Barcelona police station entrance, where the welcome mat is literally worn out.

Next, with the RTL tv crew rolling, we traipsed through the Barrio Gotico and Born areas of Barcelona after midnight, swinging a fake iPad. I was terrified for Bob, the carrier and potential victim, due to the reports of violent snatching we’ve recently been hearing. Yet… no takers! We rested and gathered strength on gorgeous tapas and beer, setting out again through the dark lanes and creepy alleys, my brave husband willing to get mugged for television (not for the first time!).

Perhaps we were too large a group (five). Maybe we were just in the right place at the wrong time. Maybe thievery is closed on Monday nights.

Next day, we sat for hours at Cava La Universal, where we’d seen and filmed the clever smartphone thieves. We had a brilliant fake iPhone laid out temptingly on the table—like fresh bait still wriggling.
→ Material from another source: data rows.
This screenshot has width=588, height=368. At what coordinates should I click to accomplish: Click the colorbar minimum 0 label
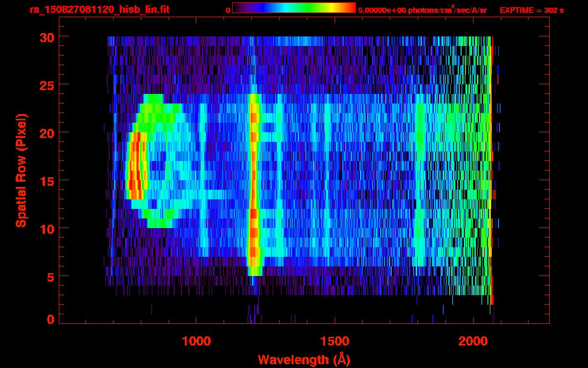[228, 10]
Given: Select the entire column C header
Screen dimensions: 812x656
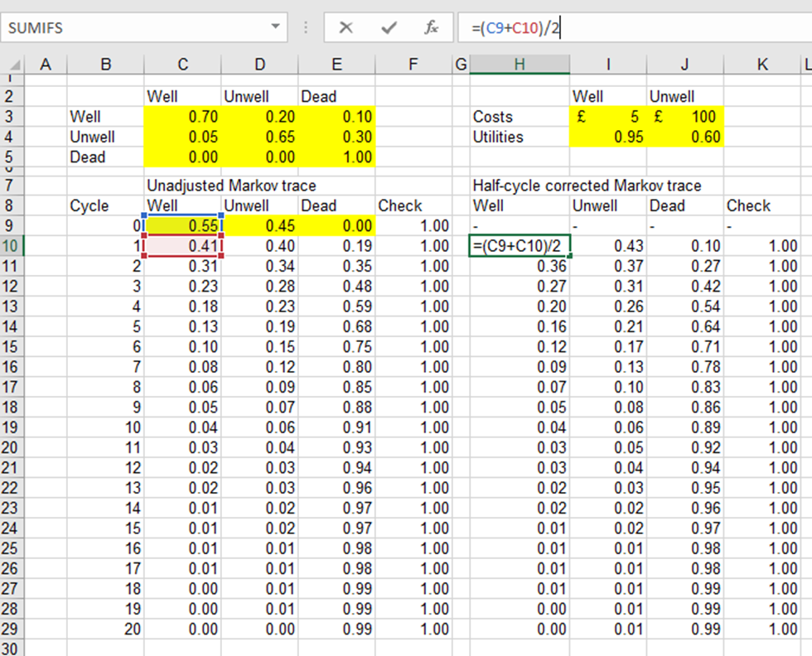Looking at the screenshot, I should pyautogui.click(x=182, y=63).
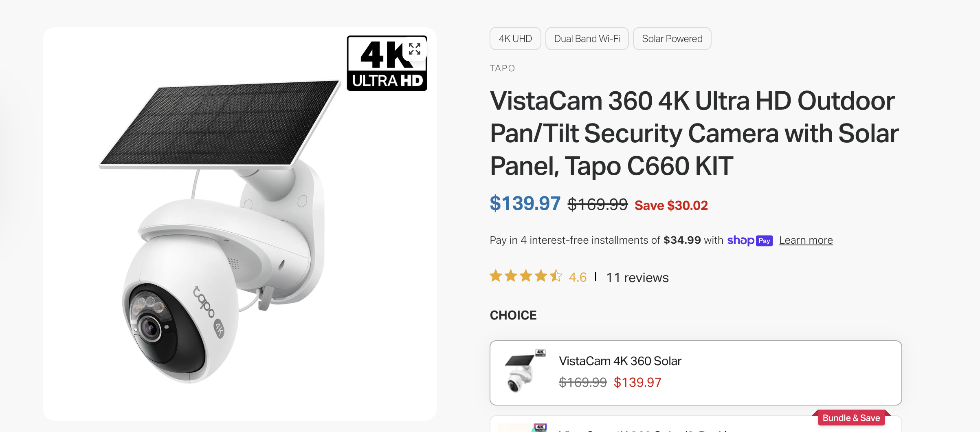Open the 11 reviews link

pyautogui.click(x=637, y=278)
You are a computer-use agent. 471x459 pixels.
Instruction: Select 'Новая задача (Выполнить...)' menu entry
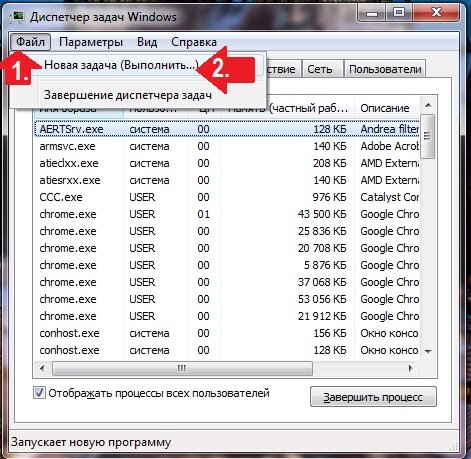(121, 65)
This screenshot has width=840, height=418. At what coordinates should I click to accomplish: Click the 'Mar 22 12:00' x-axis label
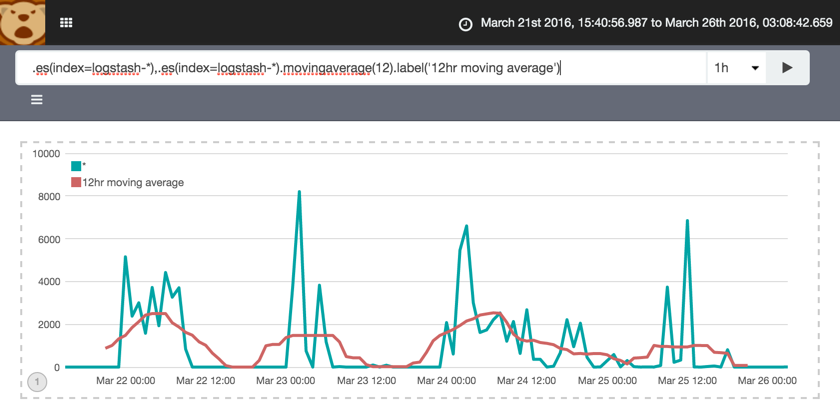click(x=205, y=381)
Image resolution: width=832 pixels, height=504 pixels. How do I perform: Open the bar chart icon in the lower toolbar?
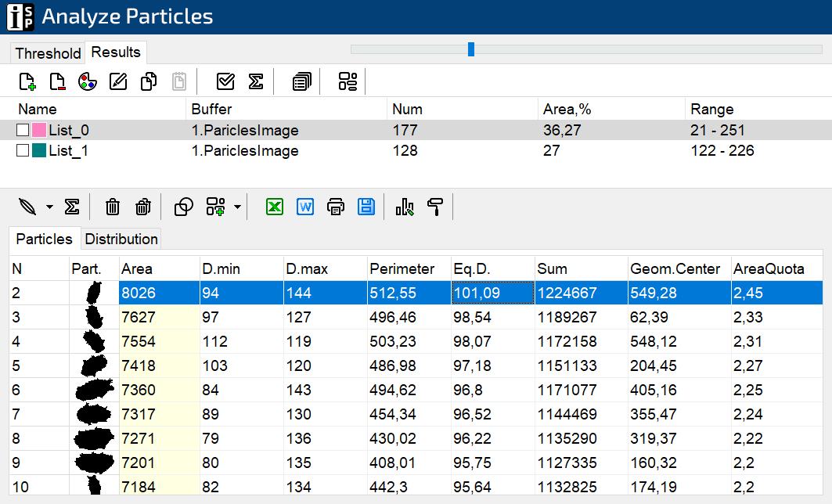click(405, 207)
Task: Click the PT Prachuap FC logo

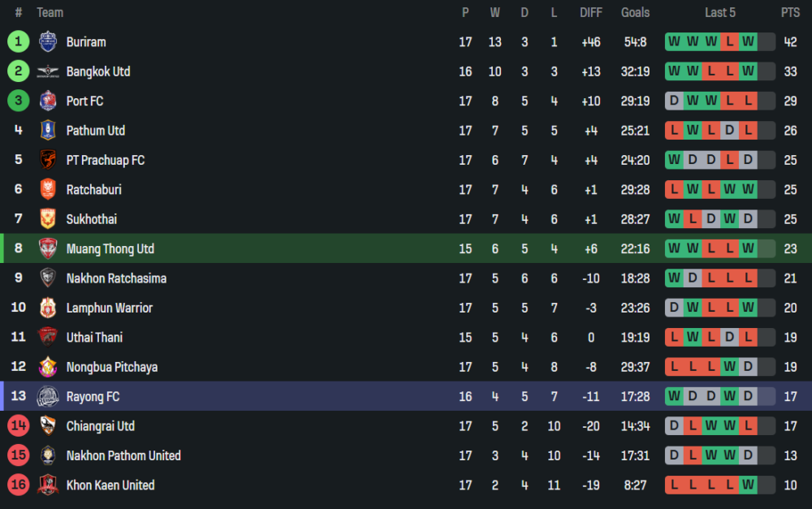Action: click(48, 160)
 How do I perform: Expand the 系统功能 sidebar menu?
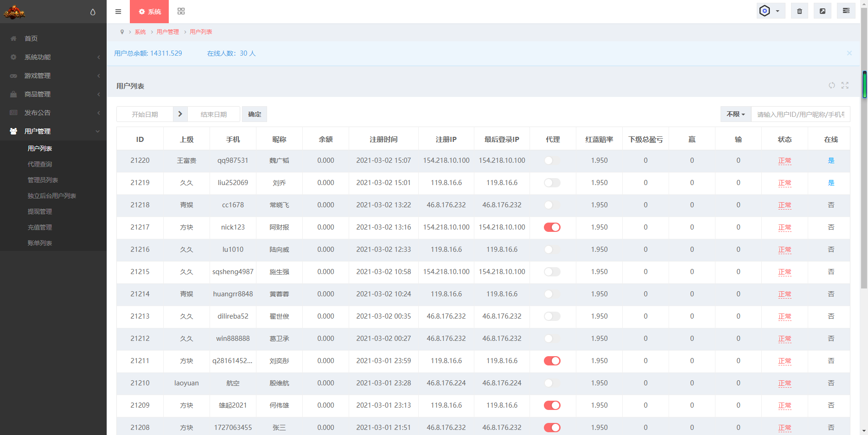pos(53,57)
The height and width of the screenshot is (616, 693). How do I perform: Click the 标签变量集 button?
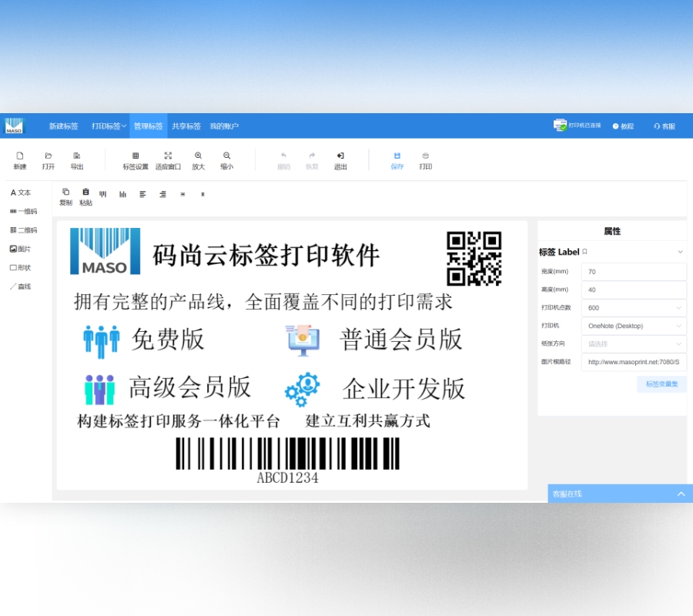pyautogui.click(x=663, y=384)
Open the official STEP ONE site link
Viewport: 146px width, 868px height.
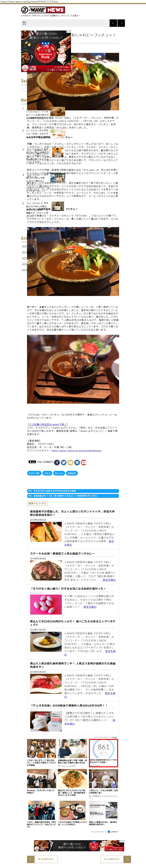coord(76,451)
Immediately the waiter approached and pushed the phone closer to us on the table. “Don’t have it like that,” he warned, “the thieves will get it. They’re very, very fast. They’re very, very good!” We pushed it halfway back and gave him a wink.

smartphone theft and police: Fake iPhone on our cafe table
Fake iPhone on our cafe table

The tv producer and I chatted and people-watched over coffee while I scrutinized humanity. I saw a few “suspects,” pointing them out to the producer. “Look at those two.” I pointed to “white-shoulders” and a pal as they walked away on La Rambla. They hadn’t come close to us. “Thieves, for sure,” I boldly pronounced. The tv producer believed me without evidence. Or maybe she didn’t.

An hour later Bob came to meet us at the cafe with the other producer and the cameraman. Guess who they had with them? “White shoulders” and his pal. And guess who they were? White-shoulders’ pal was the very phone-thief gang-leader I filmed one month ago! (Tattooed “Born to kill.”) This time, his partner, white-shoulders, was only 13 years old. I hadn’t recognized Born-to-kill as he passed by an hour before. I had only pegged him as a probably thief based on his and his partner’s body language and behavior.

smartphone theft and police: Phone thieves with Bob Arno
Phone thieves with Bob Arno

Born-to-kill was in good spirits and willing to talk. Even on camera! He said he hadn’t tried to steal my iPhone because it looked fake. Liar! It looks damn real—in fact its case is real, but has a printed display. And anyway, he’d never came close enough to my table to see the iPhone. He and the child had passed at a distance. Born-to-kill’s name is Florin.

More in on this very soon.

*The benefit of filing a police report is that the theft is officially documented (supposedly), helping to show the government and the public the extent of the problem.